## [WHAT YOU ARE ASKED TO DO]
Your answer must be an exact transcription of every record below, with the pictures omitted.
*** Block opens ***
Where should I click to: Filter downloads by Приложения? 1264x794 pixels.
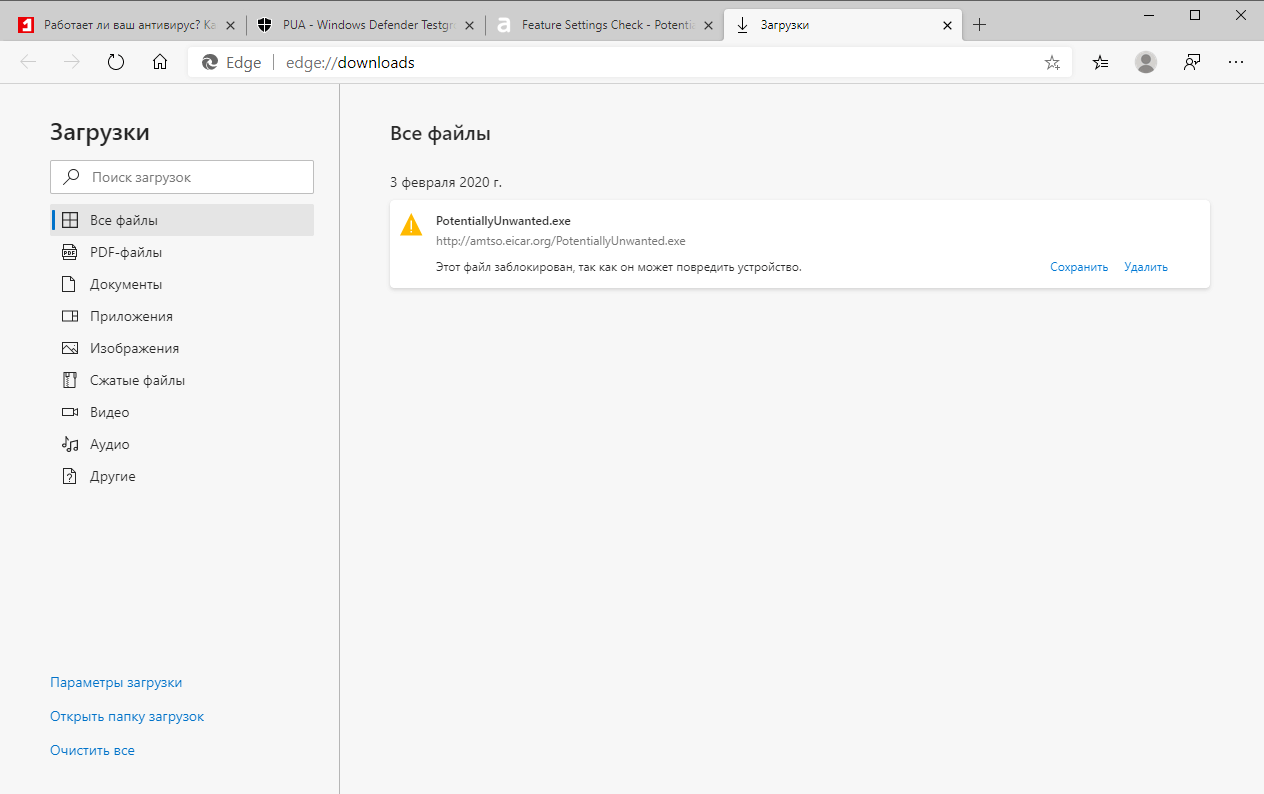131,316
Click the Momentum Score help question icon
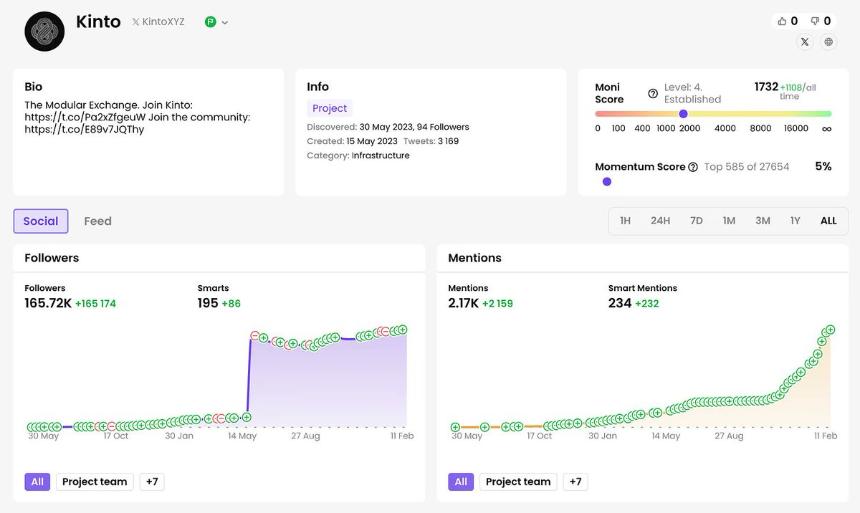The image size is (860, 513). pos(693,167)
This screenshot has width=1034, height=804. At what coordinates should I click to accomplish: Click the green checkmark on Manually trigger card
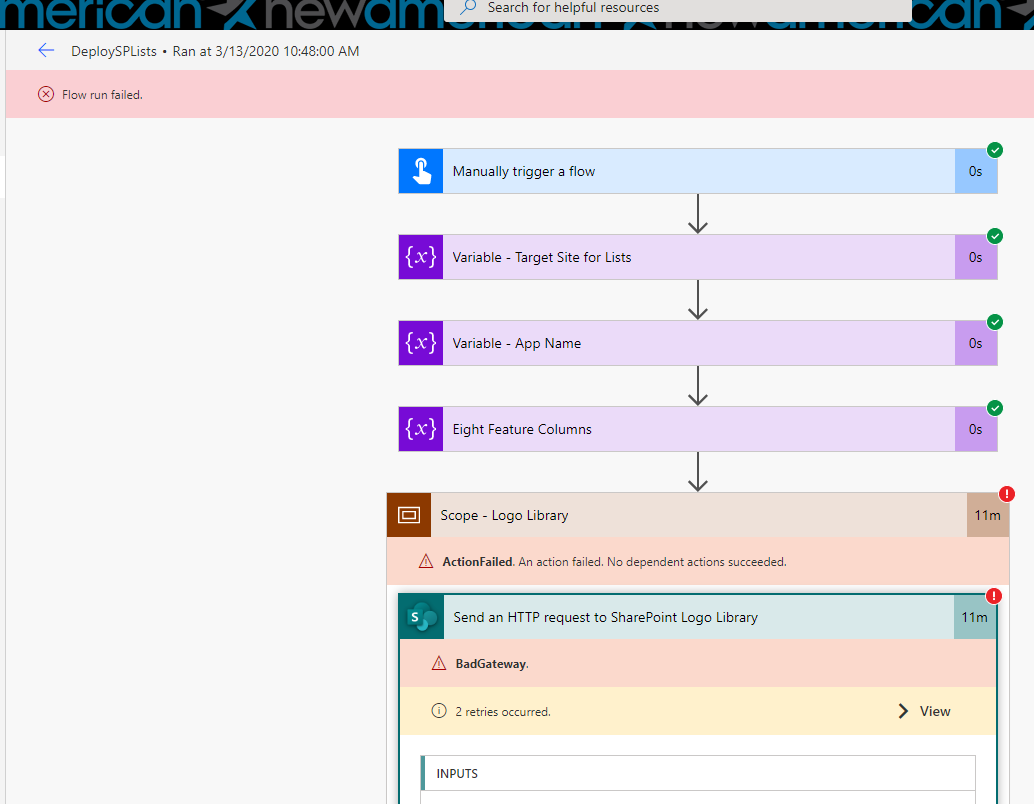[994, 149]
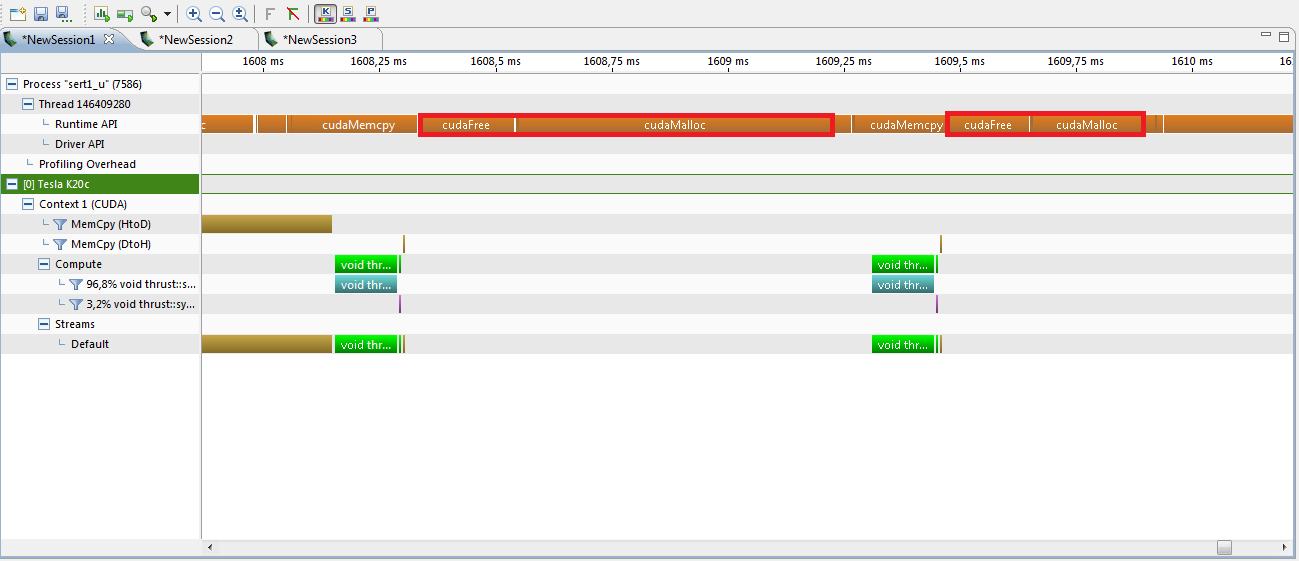
Task: Select the first highlighted cudaMalloc call
Action: [x=674, y=125]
*** Block closes ***
## [SOLVED EXERCISE]
Where should I click to: Filter downloads by Приложения? 1264x794 pixels.
131,316
Click the Momentum Score help question icon
The image size is (860, 513). pos(693,167)
This screenshot has width=1034, height=804. At what coordinates should I click to accomplish: Click the green checkmark on Manually trigger card
[994, 149]
Task: Select the first highlighted cudaMalloc call
Action: [x=674, y=125]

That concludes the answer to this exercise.